Dear Editor,

We read with interest the report of Wallén et al. (2012) concerning the validity of the Polar RS800 heart rate monitor (HRM) as compared to a 5-min supine electrocardiogram (ECG) with respect to the calculation of various indices of heart rate variability (HRV). The Polar system consists of an HRM with bundled software (Polar Pro Trainer 5; PPT) which is used to derive HRV values. Wallén et al. (2012) compare the results from hand-corrected ECG data to this system, and conclude that traditional ECGs should be preferred as “…the Polar system did not identify errors satisfactorily, or return valid values of HRV for certain groups…”.

It should be noted first that within a research context, inaccuracy of a bundled hardware/software system is somewhat moot. Research groups overwhelmingly utilize the Polar system as a source of RR intervals, which are exported from the PPT software, and corrected if necessary to a normal-to-normal approximation then analysed using separate software. Recent work within this journal, for example, bears this out (e.g., Mateo et al. 2012; Mendonca et al. 2011; Vieira et al. 2012). As Wallén et al. (2012) note, the accuracy of this method is not in question, as previous research (e.g., Weippert et al. 2010) compared the accuracy of ECG-derived and Polar-derived RR intervals and concluded that the RR intervals are sufficiently interchangeable when analysed through identical methods.

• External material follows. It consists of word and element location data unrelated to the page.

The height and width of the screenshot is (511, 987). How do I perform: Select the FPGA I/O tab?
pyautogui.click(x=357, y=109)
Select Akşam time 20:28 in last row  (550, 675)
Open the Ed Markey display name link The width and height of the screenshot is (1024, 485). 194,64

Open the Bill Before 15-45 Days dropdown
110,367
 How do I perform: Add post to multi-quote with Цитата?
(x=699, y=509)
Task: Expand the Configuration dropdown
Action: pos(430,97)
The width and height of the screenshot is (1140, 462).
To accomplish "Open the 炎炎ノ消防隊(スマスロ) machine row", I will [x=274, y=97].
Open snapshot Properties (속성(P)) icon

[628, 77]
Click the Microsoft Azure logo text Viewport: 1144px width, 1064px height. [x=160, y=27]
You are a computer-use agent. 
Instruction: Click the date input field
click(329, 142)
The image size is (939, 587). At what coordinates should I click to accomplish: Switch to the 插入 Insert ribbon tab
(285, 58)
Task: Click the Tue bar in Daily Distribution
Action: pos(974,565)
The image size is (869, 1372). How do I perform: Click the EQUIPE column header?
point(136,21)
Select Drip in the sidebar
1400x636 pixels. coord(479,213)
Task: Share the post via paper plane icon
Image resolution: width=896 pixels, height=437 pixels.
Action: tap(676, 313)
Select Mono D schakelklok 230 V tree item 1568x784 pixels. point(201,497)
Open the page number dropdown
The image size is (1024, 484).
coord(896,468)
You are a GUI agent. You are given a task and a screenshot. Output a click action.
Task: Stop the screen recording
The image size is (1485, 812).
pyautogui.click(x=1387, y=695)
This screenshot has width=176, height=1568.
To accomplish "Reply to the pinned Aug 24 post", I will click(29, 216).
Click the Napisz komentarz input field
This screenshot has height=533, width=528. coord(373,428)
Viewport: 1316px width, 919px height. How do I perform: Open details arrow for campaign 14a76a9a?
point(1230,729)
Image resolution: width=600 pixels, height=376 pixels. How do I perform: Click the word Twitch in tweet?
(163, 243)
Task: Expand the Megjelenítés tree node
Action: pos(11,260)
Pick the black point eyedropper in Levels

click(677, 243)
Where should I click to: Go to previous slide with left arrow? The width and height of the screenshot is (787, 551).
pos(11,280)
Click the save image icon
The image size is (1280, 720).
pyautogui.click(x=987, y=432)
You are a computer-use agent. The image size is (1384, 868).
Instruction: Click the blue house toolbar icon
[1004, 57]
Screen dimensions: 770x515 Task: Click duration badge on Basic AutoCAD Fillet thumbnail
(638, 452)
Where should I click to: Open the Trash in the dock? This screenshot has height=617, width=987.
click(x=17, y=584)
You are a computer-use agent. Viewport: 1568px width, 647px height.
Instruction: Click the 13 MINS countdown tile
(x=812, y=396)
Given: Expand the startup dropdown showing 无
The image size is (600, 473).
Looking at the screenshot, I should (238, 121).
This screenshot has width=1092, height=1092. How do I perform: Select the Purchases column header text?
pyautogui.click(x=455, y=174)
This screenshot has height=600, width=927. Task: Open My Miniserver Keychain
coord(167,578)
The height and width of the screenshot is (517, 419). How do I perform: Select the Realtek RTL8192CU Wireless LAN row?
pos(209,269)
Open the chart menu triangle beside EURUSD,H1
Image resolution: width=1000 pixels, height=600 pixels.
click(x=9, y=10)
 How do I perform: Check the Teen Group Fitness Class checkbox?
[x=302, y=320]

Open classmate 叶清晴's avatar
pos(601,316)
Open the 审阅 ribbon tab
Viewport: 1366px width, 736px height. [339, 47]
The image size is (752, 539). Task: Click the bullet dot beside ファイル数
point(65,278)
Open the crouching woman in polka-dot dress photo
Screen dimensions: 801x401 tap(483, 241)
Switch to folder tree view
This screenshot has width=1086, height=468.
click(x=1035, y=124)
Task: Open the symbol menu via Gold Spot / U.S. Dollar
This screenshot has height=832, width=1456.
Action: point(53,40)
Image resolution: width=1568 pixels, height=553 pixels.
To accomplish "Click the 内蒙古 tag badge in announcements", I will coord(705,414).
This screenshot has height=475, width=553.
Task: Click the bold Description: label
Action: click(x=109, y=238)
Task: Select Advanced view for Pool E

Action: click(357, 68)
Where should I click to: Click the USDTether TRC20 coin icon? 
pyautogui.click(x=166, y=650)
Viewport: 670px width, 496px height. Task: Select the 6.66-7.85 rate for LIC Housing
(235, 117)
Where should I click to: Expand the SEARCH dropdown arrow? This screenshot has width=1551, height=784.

Wallén et al. (2012) note that recorded RR intervals (as provided from the Polar HRM) are less than ideal for the identification of cardiac dysrhythmia, as a normative ECG waveform is not available. This is undoubtedly the case, but as might be expected from a system designed primarily for tracking HR in a sporting context, the Polar system makes no systematic claims about its ability to identify and eliminate ectopy in groups that may display persistent ectopy at baseline (e.g., the elderly). Thus, the appropriate question is whether Polar-recorded data can optimally produce ECG-comparable measures of HRV, not whether the HRM system is able to identify and deal with cardiac dysrhythmia. Several recent implementations of correction methods applicable to RR series exist (e.g. Barbieri and Brown 2006; Clifford and Tarassenko 2005) but were not attempted by Wallén et al. (2012).

The presence and correction of cardiac dysrhythmia (e.g., ectopy, premature atrial contraction) is a well-known source of error in the calculation for HRV, especially in the frequency domain as even one ectopic beat can bias the analysis of a short-term recording (Berntson and Stowell 1998). However, with regard to analytical methods, Wallén et al. (2012) did not provide an explicit methodology for the identification of ectopic beats in their ECG recording beyond visual inspection. The Task Force (1996) paper cited does not specify a methodology beyond stating that interpolation or regression methods may improve the bias conferred by ectopy. The lack of a uniform methodology for the detection of ectopy has the potential for unintended bias in the comparative ECG recording against which the HRM intervals were compared, especially if the assessors are not blind to the overall research question (which was the case in the report by Wallén et al. 2012). Furthermore, using the same analysis software for ectopy detection and correction would have contributed to a more consistent comparison of the two devices.

It seems possible that the PPT software package, designed to detect QRS complexes during sporting or other exercise activity (when benign ectopy is typically reduced in healthy participants), is not ideally equipped to deal with above-average ectopy and a decreased signal-to-noise ratio. Even healthy elderly hearts may display a loss of QRS complex height and increased presence of supraventricular beats (Simonson 1972). The fact that Wallén et al. (2012) report unacceptable accuracy in older women may also be due to general gender differences in ECG morphology—women may display smaller precordial lead amplitude (Simonson et al. 1960). However, it is our opinion that this does not sufficiently represent the conclusion of Wallén et al. (2012)—that “whenever possible, traditional ECGs should be used for both gathering and editing of HRV data”.